# START OF INPUT
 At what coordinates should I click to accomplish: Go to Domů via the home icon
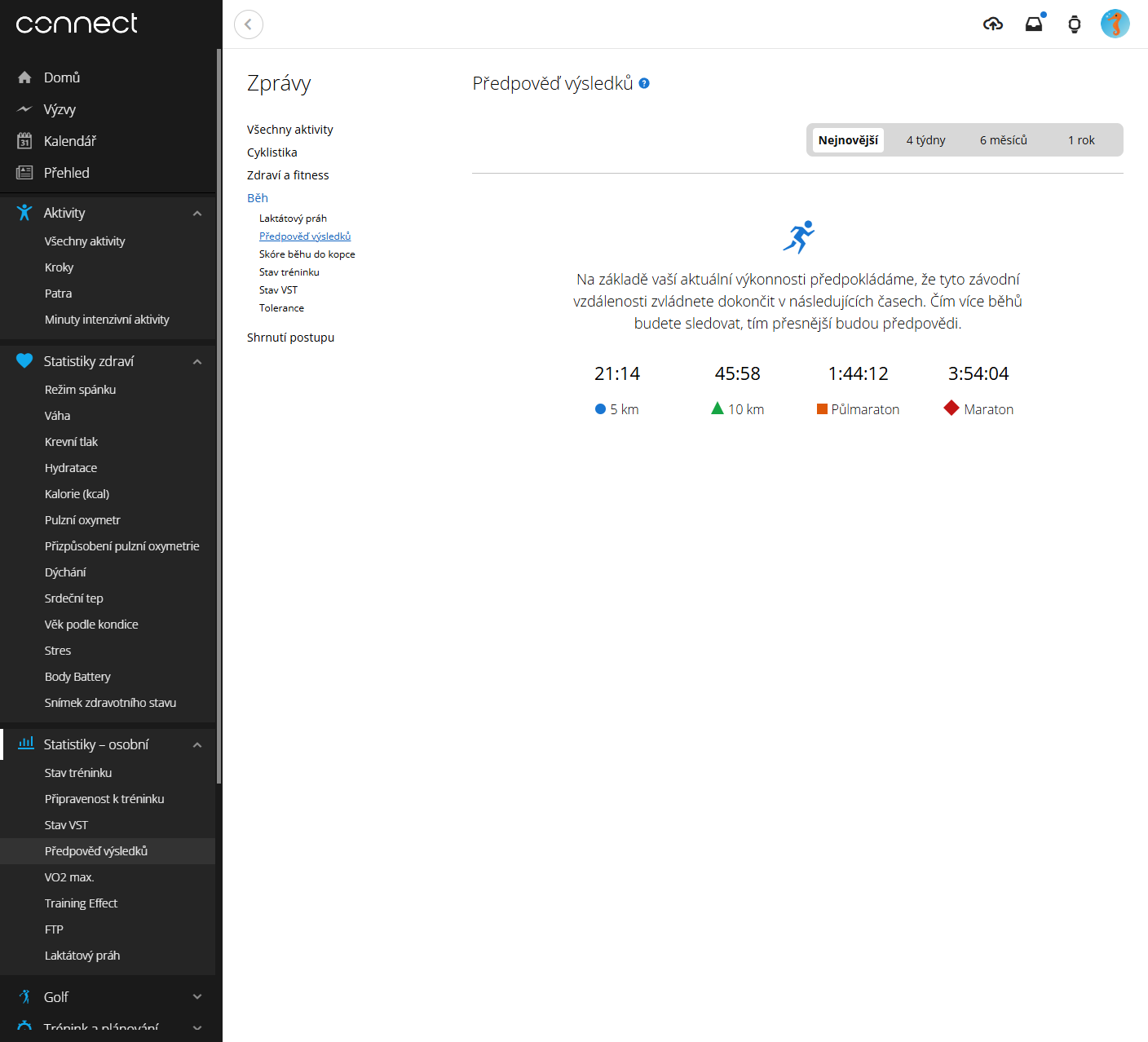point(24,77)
# END OF INPUT
# START OF INPUT
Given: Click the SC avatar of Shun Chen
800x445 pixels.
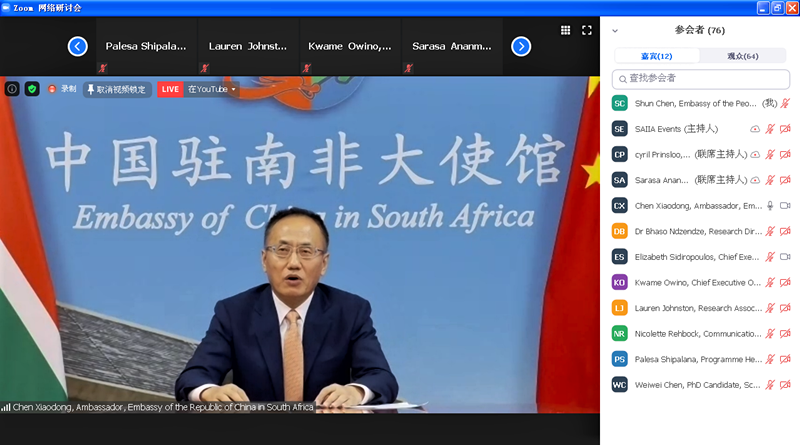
# END OF INPUT
# START OF INPUT
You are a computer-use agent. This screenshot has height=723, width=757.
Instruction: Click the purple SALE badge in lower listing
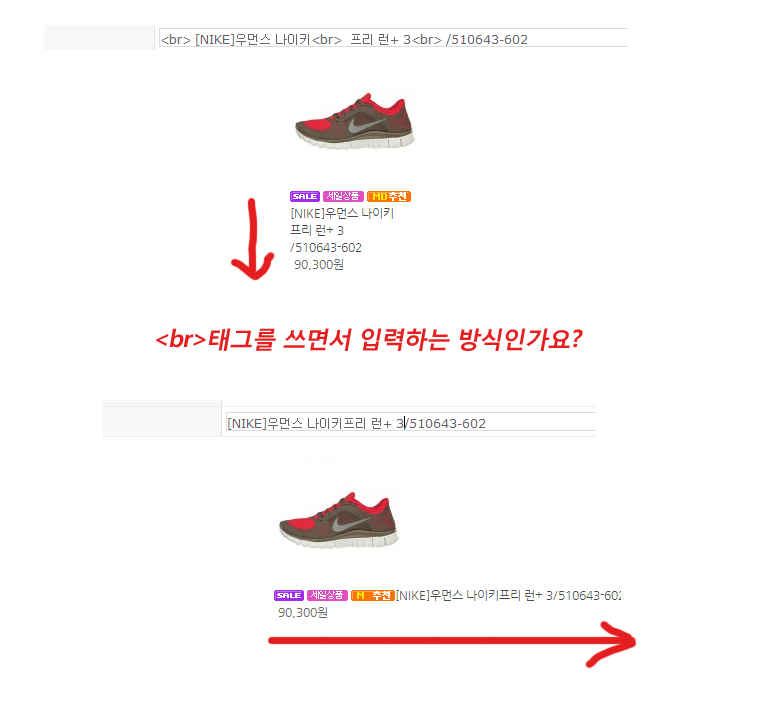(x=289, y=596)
# END OF INPUT
● **EXERCISE PROMPT**
Change "home icon" to "house icon" in the part of the listing that opens with the line containing "At what coordinates" and closes with the line containing "point(24,77)", leaving all other wording the same. Give back only that part, with the pictures left out.

● **RIGHT ANSWER**
 At what coordinates should I click to accomplish: Go to Domů via the house icon
point(24,77)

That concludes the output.